## TASK SET
(1) Retype the passage of the small business cyber risk article between "Where once cyber" and "come their way.", inclusive, without changing any wording or punctuation.
(2) Which distinct kinds of cyber attack or incident does the small business cyber risk article mention by name? List each once.
(3) Continue the small business cyber risk article after its final sentence.

## DOCUMENT EXCERPT
※ ※ ※
Small businesses are no stranger to cyber risk, which is why they must understand where their cyber vulnerabilities lie and what they can do to stop a threat in its tracks.
Cyber risk has evolved alongside technology and society’s reliance on digital tools that connect us and make our tasks easier to complete.
Where once cyber threats were seen as solely a privacy-related risk, in which employee or customer data is exposed, cyber attacks involving malware and ransomware are shutting down businesses and can cost a small company hundreds of thousands of dollars to get back up and running.
This has made cyber risk increasingly important to address, especially for small businesses that may not have the resources their large company counterparts have to combat an attack.
“The larger companies have resources that will help them detect and respond more quickly if a cyber event comes to the forefront,” said Aaron Basilius, senior vice president, cyber, AmTrust Financial Services.
Small businesses, however, almost never have a dedicated cyber team to handle risks that come their way.
“Very few have employees dedicated solely to cyber security,” Basilius said. “But this is a risk that is always present and always lurking, even if it’s not something you’re always thinking about.”
It’s easy to forget the threat cyber poses to small business, especially if networks, emails and other communication systems are working. But, Basilius added, that does not mean small businesses are not vulnerable.
“It’s important that the small business knows its exposures and partners with experts that will help to address them,” he said.
Understanding Small Business Cyber Risk Vulnerability
When it comes to the specifics, small business cyber risk is similar to larger businesses in many ways — data breach, malware and the like can happen to all organizations.
※ ※ ※
## ITEMS
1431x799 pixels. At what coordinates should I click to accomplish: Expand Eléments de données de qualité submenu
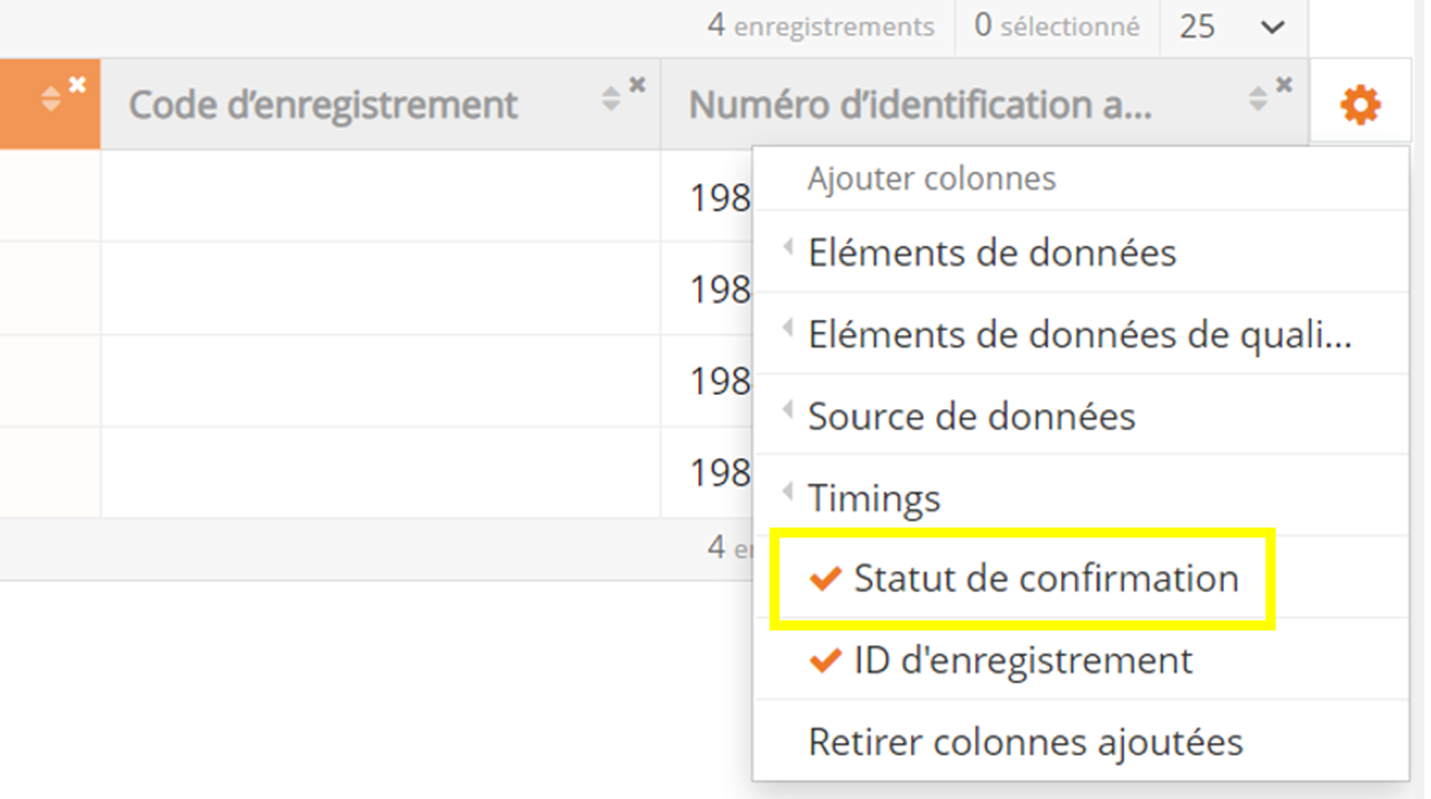[1079, 335]
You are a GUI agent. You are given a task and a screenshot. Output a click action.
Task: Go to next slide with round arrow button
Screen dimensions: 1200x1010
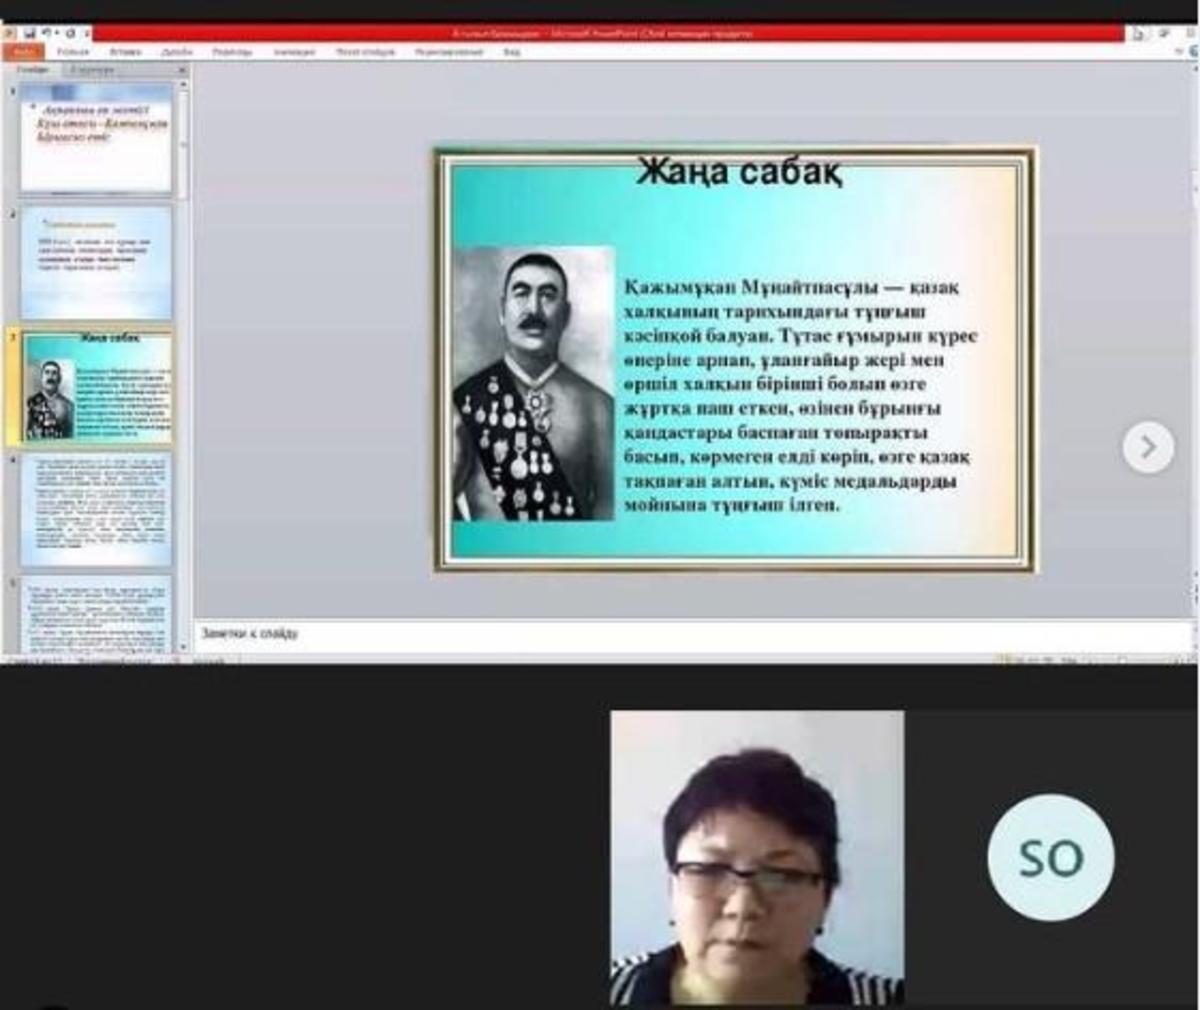tap(1147, 447)
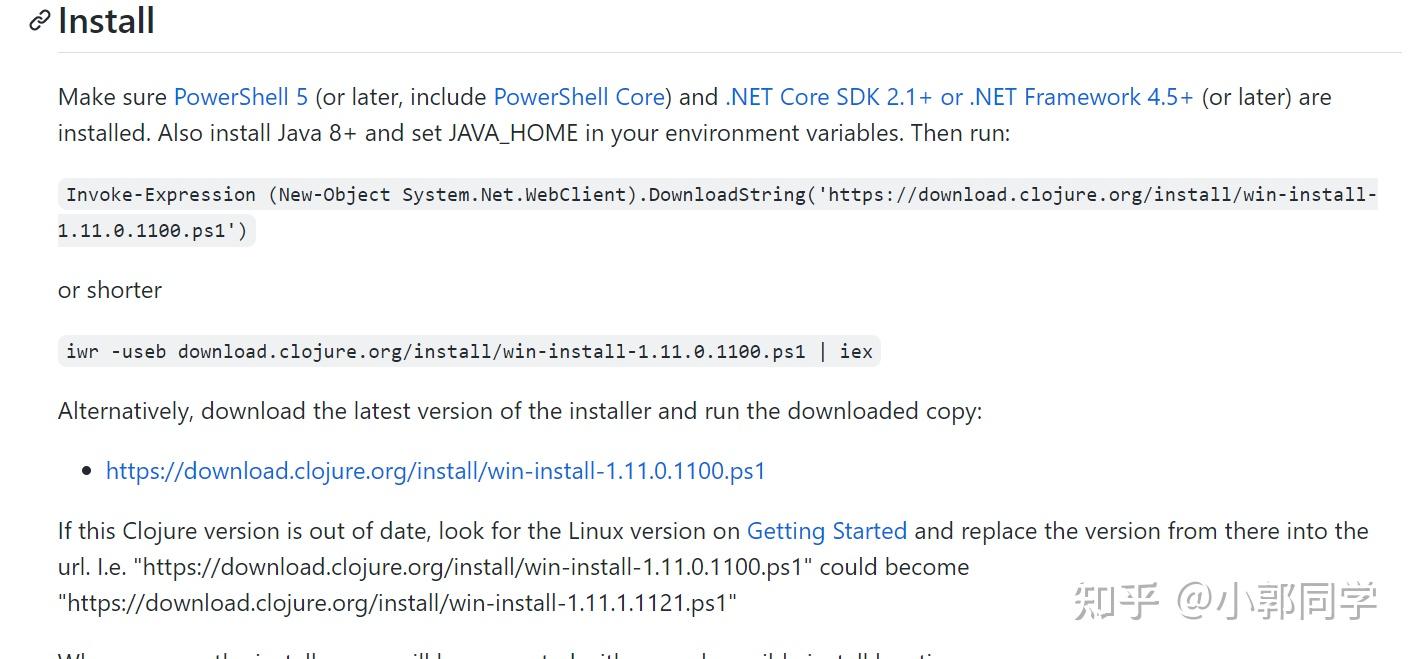Click the quoted 1.11.0.1100.ps1 URL in paragraph
This screenshot has height=659, width=1414.
[x=473, y=567]
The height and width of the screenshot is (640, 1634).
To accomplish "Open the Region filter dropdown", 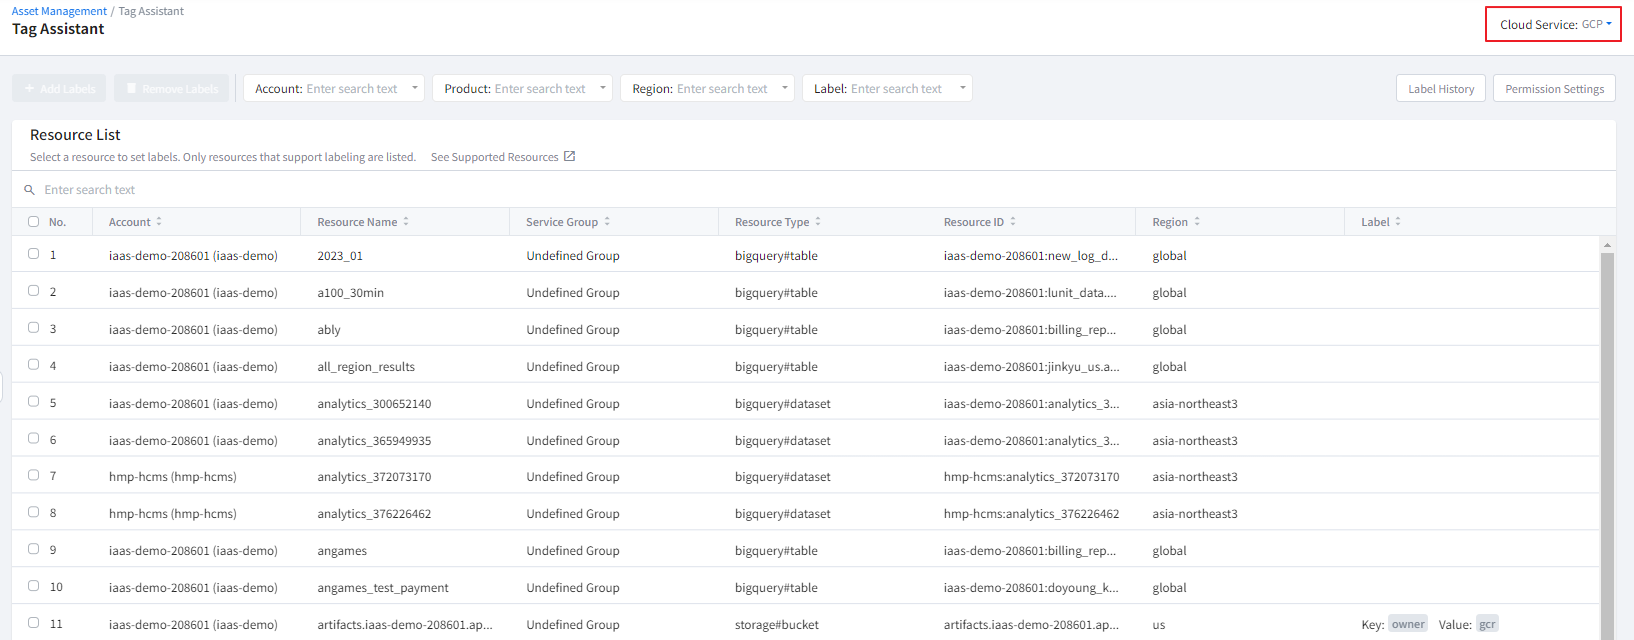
※ ※ ※
## OUTPUTS IN ORDER
(1)
Where once cyber threats were seen as solely a privacy-related risk, in which employee or customer data is exposed, cyber attacks involving malware and ransomware are shutting down businesses and can cost a small company hundreds of thousands of dollars to get back up and running.
This has made cyber risk increasingly important to address, especially for small businesses that may not have the resources their large company counterparts have to combat an attack.
“The larger companies have resources that will help them detect and respond more quickly if a cyber event comes to the forefront,” said Aaron Basilius, senior vice president, cyber, AmTrust Financial Services.
Small businesses, however, almost never have a dedicated cyber team to handle risks that come their way.

(2)
- malware
- ransomware
- data breach

(3)
Small businesses, however, are likely to face longer-lasting and harder-hitting consequences if a threat goes undetected or unanswered.
One recent data breach report released from Verizon noted that 43% of cyber attacks are aimed at small businesses. Another report found the average financial burden of an attack could reach upwards of $200,000.
There are 30.2 million small businesses in the U.S. alone, and technology is a key part of how these businesses interact with customers. The internet has opened the door for enhanced communication and operations, but it also lays the groundwork for hackers to step in.
“Hackers want to maximize the return on as little effort or expenditure as possible,” Basilius said.
“The advantage of targeting large, multinational businesses is the reward of a big payout,” he continued. “But hackers know large companies have significant resources to defend against threats.”
So, while a payout from a large company might look like a huge win for a hacker, the effort required to get it might not be ideal.
“Do small businesses have huge bank accounts like multinational corporations? No. But It’s easier to, on the whole, get into a small business’s system,” said Basilius. “A hacker doesn’t have to go to similar lengths to get in there.”
Targeting individual employees through phishing schemes becomes a lot easier when a company does not have sophisticated firewalls to block suspicious emails. Likewise, disguising one’s email to mimic a vendor or contractor for the small business can be as simple as a few keystrokes.
“These thieves can come in and lock down a small businesses whole system for a ransom. Yes, it’s a smaller payout, but at the same time, it’s an easier target. We’ve seen small businesses paying these ransoms, too, just to be able to stay up and running,” said Basilius.
How Cyber Risk Impacts Individual Industries
Knowing and understanding a small business’s vulnerabilities is key when it comes to preventing cyber threats. But another thing to remember is that small business cyber risk is vast and different for each industry, whether it be a retailer or a small manufacturer. That’s why getting a handle on cyber exposures is all the more vital.
For example, a small retailer might be keen on protecting customer personal data, whereas a small manufacturer might not have to review such an exposure.
“It’s important that they understand their individual risks and address them in a way that’s best for their business,” Basilius said.
Here’s just a glimpse at how cyber threats might differ for three individual industries:
Small retailers might have two means of collecting customer data: through brick-and-mortar stores or online. Either way, that customer data is an important asset that they must protect.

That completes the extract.